Additional resources

Dunsire, Gordon, Diane Hillmann, Jon Phipps, Karen Coyle. “A Reconsideration of Mapping in a Semantic World.” Proceedings of the International Conference on Dublin Core and Metadata Applications, 2011. Available at: http://dcpapers.dublincore.org/pubs/article/view/3622

Where to find more information on the standards and efforts described in these guidelines:

DC terms: The most recent version of the DC resides at: http://dublincore.org/documents/dcmi-terms/. The site includes both the original DC 1.1 set and the extended DCterms. Also included are links to recommended Vocabulary Encoding Schemes and Syntax Encoding Schemes, classes used for DC domain and range specifications, the DCMIType vocabulary, and some terms used in the Dublin Core Abstract Model.

FRAD: Based on FRBR, the Functional Requirements for Authority Data (FRAD) standard contains a further analysis of attributes of various entities that are the focus for authority data (persons, families, and corporate bodies, collectively called ‘agents’). FRAD was developed by the IFLA Working Group on Functional Requirements and Numbering of Authority Records (FRANAR), originally published in 2009 and available in print only (http://www.ifla.org/publications/functional-requirements-for-authority-data).

FRBR: A basic summary of the FRBR standard and its implications is available from the Library of Congress (www.loc.gov/cds/downloads/FRBR.PDF).

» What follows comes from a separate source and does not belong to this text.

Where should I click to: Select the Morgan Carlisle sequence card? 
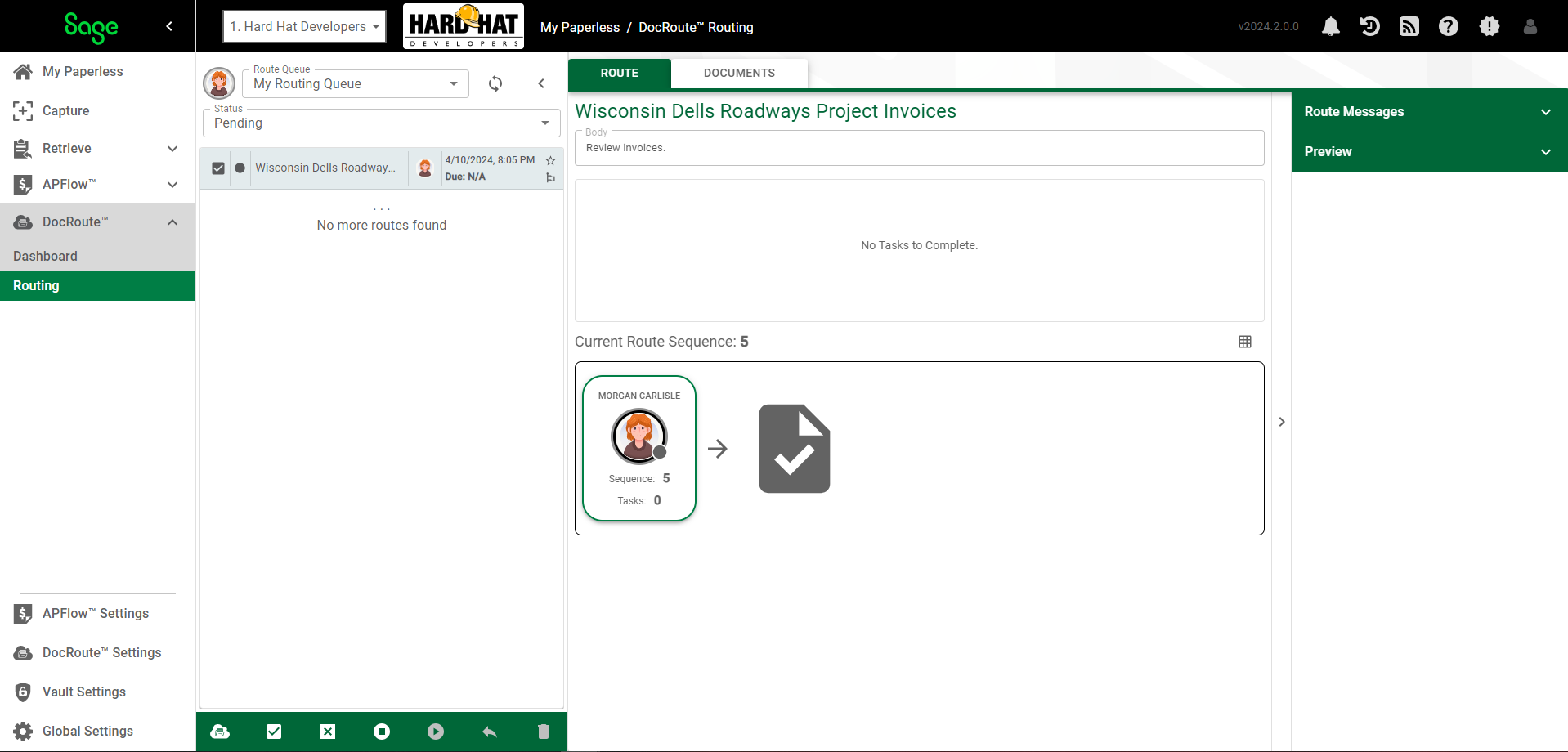point(639,448)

Be aware that though still useful, some parts of the summary are outdated. A more up-to-date webcast is available from ALA: “FRBR as the Basis for RDA”, featuring Robert Maxwell (http://www.ala.org/alcts/confevents/upcoming/webinar/cat/121510). Robert Maxwell has also published a definitive guide to FRBR: “FRBR: a Guide for the Perplexed”, available from the publisher here: http://www.alastore.ala.org/detail.aspx?ID=91 or from other book outlets.

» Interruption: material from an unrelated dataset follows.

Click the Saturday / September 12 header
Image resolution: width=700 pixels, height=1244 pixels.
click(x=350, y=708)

FRBRoo: (http://www.cidoc-crm.org/frbr_inro.html) From the Introduction: “The FRBRoo is a formal ontology intended to capture and represent the underlying semantics of bibliographic information and to facilitate the integration, mediation, and interchange of bibliographic and museum information.” FRBRoo is based on the CIDOC CRM work by IFLA to move FRBR into an object-oriented environment from its original entity-relationship beginnings. The CIDOC CRM site noted above also carries some useful graphical representations of the model and its working parts.

OWL: The Web Ontology Language is currently in its second edition, and a somewhat stable overview of its updated version is available from the W3C OWL site: http://www.w3.org/TR/2012/REC-owl2-overview-20121211/

RDFS: RDF Schema (RDFS) is primarily a set of classes with associated properties for the purpose of describing RDF vocabularies. The current W3C recommendation--RDF Schema 1.1 is available here: http://www.w3.org/TR/rdf-schema/ because RDA’s basic description in the RDA Registry is based on RDFS, that document is the place for further information, though not for the faint of heart.

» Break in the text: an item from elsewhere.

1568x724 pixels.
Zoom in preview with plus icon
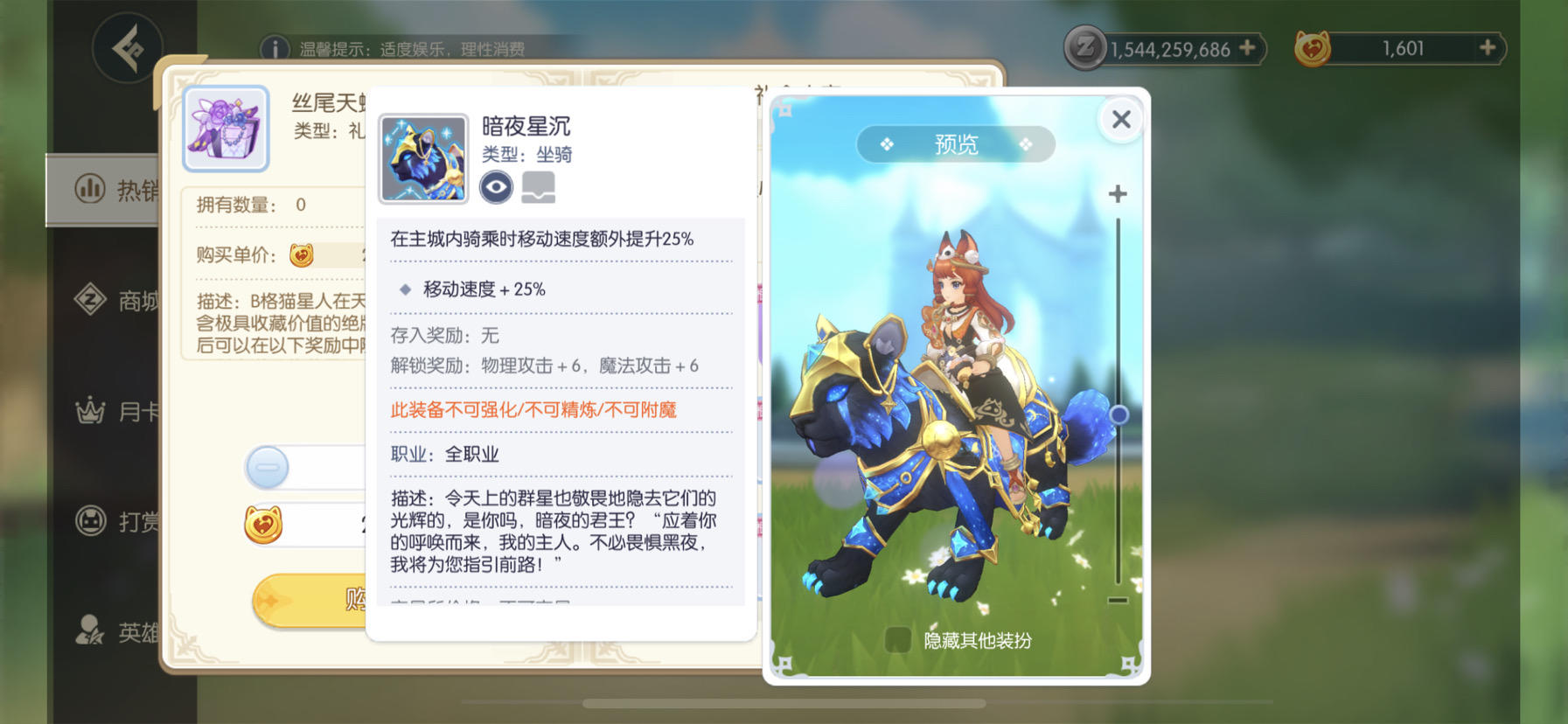click(x=1118, y=194)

SKOS: The Simple Knowledge Organisation System (SKOS) has been widely adopted in the knowledge organization domain, and its website (http://www.w3.org/2004/02/skos/) is a good place to start when attempting to learn more about basic SKOS and its documentation.

WEMI: A shortened form of the basic FRBR entities of Work/Expression/Manifestation/Item stack, WEMI is a collective term intended to contain all four entities.